Let this sink in:
“All the important decisions about your career will be made when you are not in the room.”
Carla Harris at the Global Leadership Summit
The most important relationship at work is with your boss.
Your boss, alone, has the power to grant you a back-stage pass to the private executive afterparty — or banish you to a wasteland of ravenous soul-eating spreadsheets.
To lead CX, you need to be at that afterparty.
High-fiving the sales guys. Laughing with the CEO. Smashing old FTP servers with Matt from I.T. after a data center migration.
If you want access to senior leaders, then you need your boss on your side.
So never upstage your boss.
up-stage (verb) [via Merriam-Webster]
1. to draw attention away from
2. to force (an actor) to face away from the audience by facing upstage
3. to treat snobbishly
Because Customer Experience projects impact multiple departments and functions, you’ll earn the executives’ attention. Other leaders, like your boss, might be craving that recognition.
Jealousy is a human emotion. We all feel it.
Your boss feels it too.
How does your boss react? Maybe she plays it cool.
Or maybe he embargoes your access to senior leaders, ignores your requests for resources, and “forgets” to invite you to the budget meeting for the next quarter.
Honest mistake. Won’t happen again. Right?
Bosses may [shut you out] if they don’t believe you’re loyal to them, if they feel threatened by your expertise, or if they’re concerned that you’re undermining their standing with the rest of the organization.
Liz Kislik, What to Do if You Think Your Boss is Shutting You Out (HBR)
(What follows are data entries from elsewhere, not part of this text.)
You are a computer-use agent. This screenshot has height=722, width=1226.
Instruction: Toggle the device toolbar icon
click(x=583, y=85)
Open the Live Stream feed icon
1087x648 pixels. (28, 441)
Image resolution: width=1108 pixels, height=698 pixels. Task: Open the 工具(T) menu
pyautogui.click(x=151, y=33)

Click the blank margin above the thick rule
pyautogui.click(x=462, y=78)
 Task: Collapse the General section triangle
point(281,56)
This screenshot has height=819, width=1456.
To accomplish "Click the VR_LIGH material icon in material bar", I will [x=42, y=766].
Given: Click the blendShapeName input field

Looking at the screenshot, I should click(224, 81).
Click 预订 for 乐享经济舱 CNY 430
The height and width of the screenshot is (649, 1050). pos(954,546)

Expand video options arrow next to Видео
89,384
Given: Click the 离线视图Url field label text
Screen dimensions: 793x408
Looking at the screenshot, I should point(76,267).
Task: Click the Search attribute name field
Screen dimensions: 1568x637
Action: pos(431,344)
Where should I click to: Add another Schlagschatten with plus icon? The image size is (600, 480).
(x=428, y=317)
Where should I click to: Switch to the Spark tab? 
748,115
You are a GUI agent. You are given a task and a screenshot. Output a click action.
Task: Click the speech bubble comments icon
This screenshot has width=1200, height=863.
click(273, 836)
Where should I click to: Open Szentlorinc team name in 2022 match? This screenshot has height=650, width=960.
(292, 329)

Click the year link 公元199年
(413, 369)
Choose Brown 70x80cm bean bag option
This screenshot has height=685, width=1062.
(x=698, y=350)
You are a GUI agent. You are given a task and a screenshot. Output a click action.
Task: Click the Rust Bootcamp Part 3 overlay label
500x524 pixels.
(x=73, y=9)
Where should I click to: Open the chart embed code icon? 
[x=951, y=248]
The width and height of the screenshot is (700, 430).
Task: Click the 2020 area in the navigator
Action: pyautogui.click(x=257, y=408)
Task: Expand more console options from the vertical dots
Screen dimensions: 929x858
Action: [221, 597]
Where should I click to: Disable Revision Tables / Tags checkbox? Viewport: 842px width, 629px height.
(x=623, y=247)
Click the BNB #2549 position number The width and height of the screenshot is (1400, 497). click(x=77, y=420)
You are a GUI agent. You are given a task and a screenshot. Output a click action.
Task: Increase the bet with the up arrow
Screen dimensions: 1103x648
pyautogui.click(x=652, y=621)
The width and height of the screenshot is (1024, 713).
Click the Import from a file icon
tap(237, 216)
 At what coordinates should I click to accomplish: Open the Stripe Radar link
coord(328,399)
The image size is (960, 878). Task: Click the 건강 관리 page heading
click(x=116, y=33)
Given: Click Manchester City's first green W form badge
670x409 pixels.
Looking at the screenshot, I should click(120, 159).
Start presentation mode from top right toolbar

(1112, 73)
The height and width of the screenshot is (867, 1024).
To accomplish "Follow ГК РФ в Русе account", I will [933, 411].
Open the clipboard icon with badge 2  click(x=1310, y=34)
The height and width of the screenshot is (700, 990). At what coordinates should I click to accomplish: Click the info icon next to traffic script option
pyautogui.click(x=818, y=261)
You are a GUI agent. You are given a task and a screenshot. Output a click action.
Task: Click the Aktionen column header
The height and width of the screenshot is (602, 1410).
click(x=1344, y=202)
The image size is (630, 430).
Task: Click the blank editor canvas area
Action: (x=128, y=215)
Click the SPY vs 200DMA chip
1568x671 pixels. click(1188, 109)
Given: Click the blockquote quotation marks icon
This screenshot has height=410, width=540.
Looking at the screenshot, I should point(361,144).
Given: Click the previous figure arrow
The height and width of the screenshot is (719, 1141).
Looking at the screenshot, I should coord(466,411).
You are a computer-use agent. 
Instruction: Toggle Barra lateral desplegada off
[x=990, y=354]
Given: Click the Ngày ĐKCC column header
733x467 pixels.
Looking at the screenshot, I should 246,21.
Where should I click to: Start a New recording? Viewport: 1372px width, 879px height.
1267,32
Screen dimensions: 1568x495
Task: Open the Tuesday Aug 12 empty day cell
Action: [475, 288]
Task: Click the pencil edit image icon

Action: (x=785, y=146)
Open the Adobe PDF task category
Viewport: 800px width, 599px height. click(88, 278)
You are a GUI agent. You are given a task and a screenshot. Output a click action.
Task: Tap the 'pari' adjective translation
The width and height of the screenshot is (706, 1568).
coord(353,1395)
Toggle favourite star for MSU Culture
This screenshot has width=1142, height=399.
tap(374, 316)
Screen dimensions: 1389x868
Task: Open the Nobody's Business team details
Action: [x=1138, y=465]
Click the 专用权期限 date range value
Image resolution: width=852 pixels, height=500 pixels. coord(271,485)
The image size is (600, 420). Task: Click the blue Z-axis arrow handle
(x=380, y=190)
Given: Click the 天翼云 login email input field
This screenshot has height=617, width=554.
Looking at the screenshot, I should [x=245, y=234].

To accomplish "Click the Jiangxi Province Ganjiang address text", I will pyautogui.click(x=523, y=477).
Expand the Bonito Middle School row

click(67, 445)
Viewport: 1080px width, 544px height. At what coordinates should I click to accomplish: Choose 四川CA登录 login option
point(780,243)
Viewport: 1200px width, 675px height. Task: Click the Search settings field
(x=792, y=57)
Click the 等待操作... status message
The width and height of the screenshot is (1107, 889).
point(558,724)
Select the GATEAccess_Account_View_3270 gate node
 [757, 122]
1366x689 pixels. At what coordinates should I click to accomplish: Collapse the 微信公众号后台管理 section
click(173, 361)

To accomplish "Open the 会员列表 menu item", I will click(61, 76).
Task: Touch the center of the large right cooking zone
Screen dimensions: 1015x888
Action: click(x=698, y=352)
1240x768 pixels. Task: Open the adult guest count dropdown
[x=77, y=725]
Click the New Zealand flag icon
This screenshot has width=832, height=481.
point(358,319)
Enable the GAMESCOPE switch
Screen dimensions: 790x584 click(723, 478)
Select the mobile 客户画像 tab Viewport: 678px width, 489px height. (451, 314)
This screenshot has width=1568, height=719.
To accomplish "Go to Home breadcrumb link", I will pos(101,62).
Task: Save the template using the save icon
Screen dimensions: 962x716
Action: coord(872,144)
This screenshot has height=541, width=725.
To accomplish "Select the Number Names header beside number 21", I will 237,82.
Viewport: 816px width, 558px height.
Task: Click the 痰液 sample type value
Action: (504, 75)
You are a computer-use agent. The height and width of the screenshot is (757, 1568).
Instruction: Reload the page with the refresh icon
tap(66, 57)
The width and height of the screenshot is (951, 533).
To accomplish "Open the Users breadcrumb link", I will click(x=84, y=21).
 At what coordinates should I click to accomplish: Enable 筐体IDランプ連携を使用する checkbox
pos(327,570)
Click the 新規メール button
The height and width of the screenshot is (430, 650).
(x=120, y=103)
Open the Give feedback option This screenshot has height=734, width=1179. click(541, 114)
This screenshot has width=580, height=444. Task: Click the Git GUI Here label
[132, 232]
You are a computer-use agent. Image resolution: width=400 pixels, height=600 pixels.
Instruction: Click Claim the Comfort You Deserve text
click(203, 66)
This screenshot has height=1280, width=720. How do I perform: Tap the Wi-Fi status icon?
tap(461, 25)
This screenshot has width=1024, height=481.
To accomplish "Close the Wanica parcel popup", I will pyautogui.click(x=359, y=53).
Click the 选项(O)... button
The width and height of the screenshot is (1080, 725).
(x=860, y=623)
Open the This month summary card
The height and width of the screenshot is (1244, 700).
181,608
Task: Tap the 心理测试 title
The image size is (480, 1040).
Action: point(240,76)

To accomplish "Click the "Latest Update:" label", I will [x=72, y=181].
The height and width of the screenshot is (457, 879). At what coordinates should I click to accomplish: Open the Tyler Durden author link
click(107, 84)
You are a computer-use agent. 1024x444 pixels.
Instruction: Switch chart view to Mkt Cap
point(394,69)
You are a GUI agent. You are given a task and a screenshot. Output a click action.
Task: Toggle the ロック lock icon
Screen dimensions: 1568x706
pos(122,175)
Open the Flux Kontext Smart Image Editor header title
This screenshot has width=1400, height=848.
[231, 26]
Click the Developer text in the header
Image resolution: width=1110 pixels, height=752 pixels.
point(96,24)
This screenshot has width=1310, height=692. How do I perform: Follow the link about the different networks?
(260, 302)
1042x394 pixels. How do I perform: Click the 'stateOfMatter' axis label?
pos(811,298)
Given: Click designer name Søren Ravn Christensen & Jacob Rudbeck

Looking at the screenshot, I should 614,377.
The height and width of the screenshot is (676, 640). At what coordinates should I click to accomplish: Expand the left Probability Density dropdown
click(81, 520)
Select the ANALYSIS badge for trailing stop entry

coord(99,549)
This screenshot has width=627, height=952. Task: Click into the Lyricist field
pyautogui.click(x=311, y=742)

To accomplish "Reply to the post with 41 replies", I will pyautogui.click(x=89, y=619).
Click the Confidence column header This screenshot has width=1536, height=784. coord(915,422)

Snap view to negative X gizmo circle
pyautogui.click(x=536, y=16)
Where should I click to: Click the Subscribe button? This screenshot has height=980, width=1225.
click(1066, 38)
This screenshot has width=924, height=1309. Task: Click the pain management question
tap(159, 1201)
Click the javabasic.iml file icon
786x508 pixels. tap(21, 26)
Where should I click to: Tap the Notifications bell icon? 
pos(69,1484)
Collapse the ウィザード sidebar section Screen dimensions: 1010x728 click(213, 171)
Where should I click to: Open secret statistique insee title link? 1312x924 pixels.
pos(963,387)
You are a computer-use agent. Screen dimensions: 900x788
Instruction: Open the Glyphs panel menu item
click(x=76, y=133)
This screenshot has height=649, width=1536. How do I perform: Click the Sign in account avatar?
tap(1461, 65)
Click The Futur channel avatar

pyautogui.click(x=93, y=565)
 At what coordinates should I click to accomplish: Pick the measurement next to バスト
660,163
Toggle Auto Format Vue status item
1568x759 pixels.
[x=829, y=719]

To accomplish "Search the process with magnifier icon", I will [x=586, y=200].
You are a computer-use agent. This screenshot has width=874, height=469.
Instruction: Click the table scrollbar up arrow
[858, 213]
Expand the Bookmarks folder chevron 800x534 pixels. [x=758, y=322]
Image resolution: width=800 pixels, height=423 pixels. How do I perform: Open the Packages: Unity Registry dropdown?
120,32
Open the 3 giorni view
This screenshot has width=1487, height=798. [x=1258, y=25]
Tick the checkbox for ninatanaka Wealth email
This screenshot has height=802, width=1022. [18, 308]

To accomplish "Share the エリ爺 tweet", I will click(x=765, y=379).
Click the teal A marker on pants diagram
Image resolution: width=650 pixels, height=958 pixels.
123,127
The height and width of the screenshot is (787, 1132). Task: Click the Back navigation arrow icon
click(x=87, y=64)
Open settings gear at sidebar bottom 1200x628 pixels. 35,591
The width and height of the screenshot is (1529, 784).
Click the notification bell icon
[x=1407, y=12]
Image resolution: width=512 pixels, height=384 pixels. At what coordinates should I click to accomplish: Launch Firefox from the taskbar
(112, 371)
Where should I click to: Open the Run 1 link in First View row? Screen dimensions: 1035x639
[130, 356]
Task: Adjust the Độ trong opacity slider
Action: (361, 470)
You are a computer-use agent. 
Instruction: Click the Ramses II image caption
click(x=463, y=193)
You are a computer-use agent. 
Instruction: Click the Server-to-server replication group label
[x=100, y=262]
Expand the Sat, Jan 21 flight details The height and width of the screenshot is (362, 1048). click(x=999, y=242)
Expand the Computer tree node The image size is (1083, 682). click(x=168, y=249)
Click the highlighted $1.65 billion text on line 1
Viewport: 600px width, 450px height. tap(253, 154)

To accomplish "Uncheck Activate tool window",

So what do you do instead? Cultivate your boss-relationship with trust-building practices:
- Review results with the boss before sharing. Get her blessing.
- Ask your boss to promote the CX message. If he won’t, find out why.
- Seek your boss’ advice. (Even when you don’t think you need it).
- Always share credit with your boss.
Important: Don’t be manipulative or fake. Be your authentic, well-managed self. Nurture your boss-relationship so you can collaborate and co-create the future.
“Never Upstage the Boss” is the First Commandment of CX Influence.